About this task: Extend the page extract below on the Vienna dermatologist's career and research, picking up right after its final sentence.

From 1872 he studied medicine at the University of Vienna, where he later worked as an assistant in the clinic of skin diseases and syphilis under Ferdinand Ritter von Hebra and Moritz Kaposi. In 1896 he became an associate professor of dermatology and syphilology at the University of Leipzig, attaining a full professorship in 1901. In 1902 he returned to the University of Vienna, where in 1921/22 he served as academic rector.

He made contributions in his work involving skin tuberculosis, severe burn therapy, leishmaniasis, mycosis fungoides, radiation therapy, et al. In 1886, with Richard Paltauf, he described tuberculosis verrucosa cutis, and in 1917 described a type of hyperpigmentation known today as Riehl melanosis. At Vienna General Hospital he established a radiation treatment ward.

Extracted material:
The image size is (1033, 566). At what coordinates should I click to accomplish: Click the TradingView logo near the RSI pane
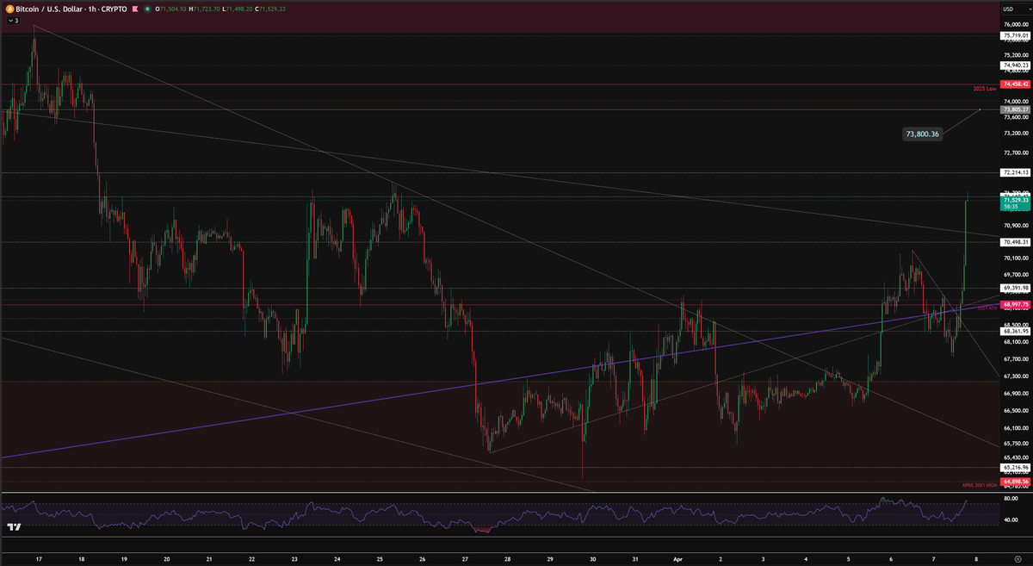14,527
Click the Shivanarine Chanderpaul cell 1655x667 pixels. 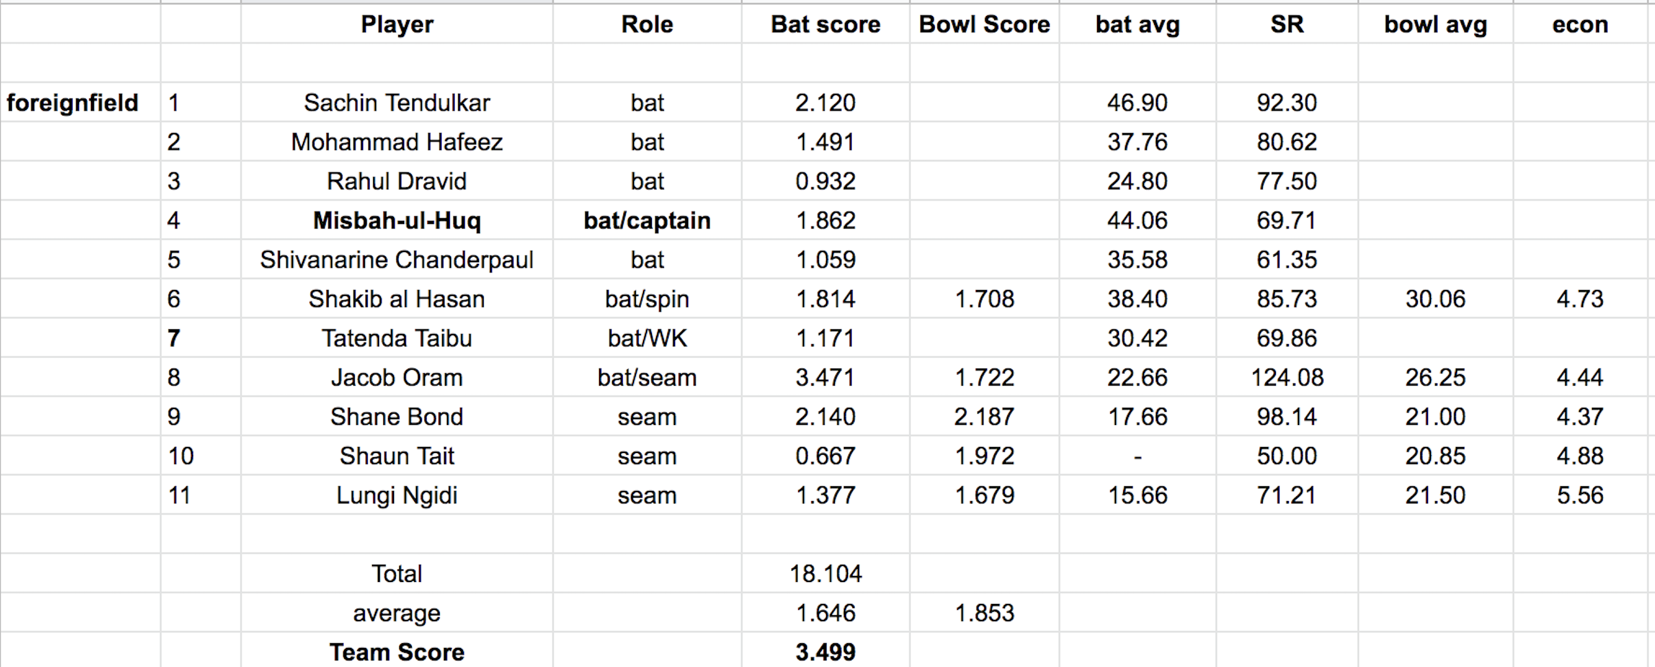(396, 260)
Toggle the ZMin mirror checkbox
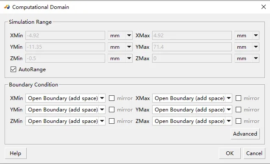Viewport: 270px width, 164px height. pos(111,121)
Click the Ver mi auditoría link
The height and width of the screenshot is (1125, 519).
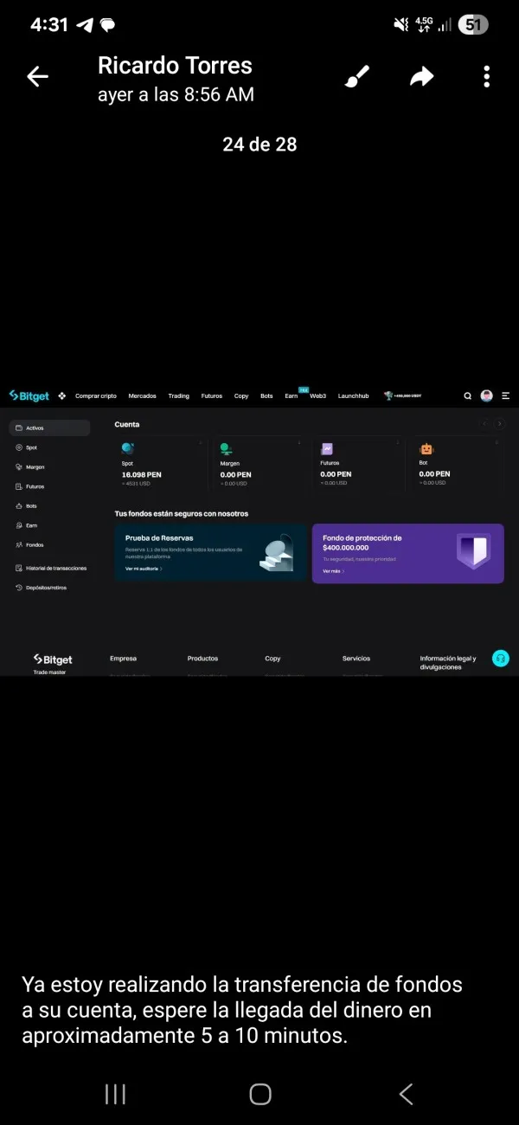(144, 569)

Expected answer:
== Selected works ==
With Leo von Zumbusch, he published Atlas der Hautkrankheiten, which was translated into English and issued as Atlas of diseases of the skin. Other noted works by Riehl are:
- Über Entwicklung und Forschungswege der neueren Dermatologie, 1921 - On development and research of modern dermatology.
- Die radium- und mesothoriumtherapie der hautkrankheiten, 1924 - Radium and mesothorium therapy of skin diseases.
- Über den derzeitigen Stand der Radiumbehandlung bösartiger Geschwülste, 1926 - On the current state of radium treatment for malignant tumors.
He was also an editor of the periodical Wiener klinische Wochenschrift.